Gelb's advocacy background suggests EMA will continue its focus on shaping federal and state rules before they lock in equipment mandates. For small fleets and owner-operators, that matters because EMA member companies supply the parts, tools, and diagnostic equipment shops depend on. When a regulation restricts who can access engine calibration files or requires proprietary scan tools, it is often EMA pushing back on behalf of aftermarket suppliers.
The organization has historically opposed regulations that give OEMs exclusive control over repair data and tooling. That stance aligns with independent shop interests, though it sometimes conflicts with truck manufacturers who prefer to keep diagnostics in-house.
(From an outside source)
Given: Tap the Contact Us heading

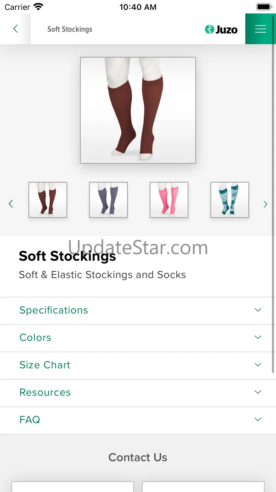Looking at the screenshot, I should coord(138,457).
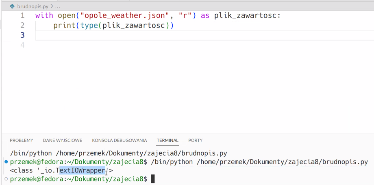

No details on Gelb's specific policy priorities or legislative agenda have been released. The transition comes as Congress debates infrastructure funding bills that could include electric-truck charging mandates and as CARB finalizes in-use emissions testing protocols that will affect how fleets maintain 2027-and-later engines.
For fleet maintenance managers, the practical question is whether EMA under Gelb will continue to secure regulatory carve-outs that keep third-party scan tools viable and prevent OEM-only repair lockouts. Mandel's tenure saw mixed results on that front. The 2027 NOx rule includes some provisions requiring standardized diagnostic ports, but several states have passed right-to-repair bills with exemptions that still favor OEM tooling.
What this means for shops and fleets
EMA's lobbying directly affects what tools a shop can legally use and what parts suppliers can sell. If Gelb maintains Mandel's approach, expect continued pushback against regulations that restrict aftermarket access to vehicle data. If she shifts strategy, independent shops could face tighter OEM control over diagnostics and calibration, raising the cost of keeping trucks in spec after warranty expires.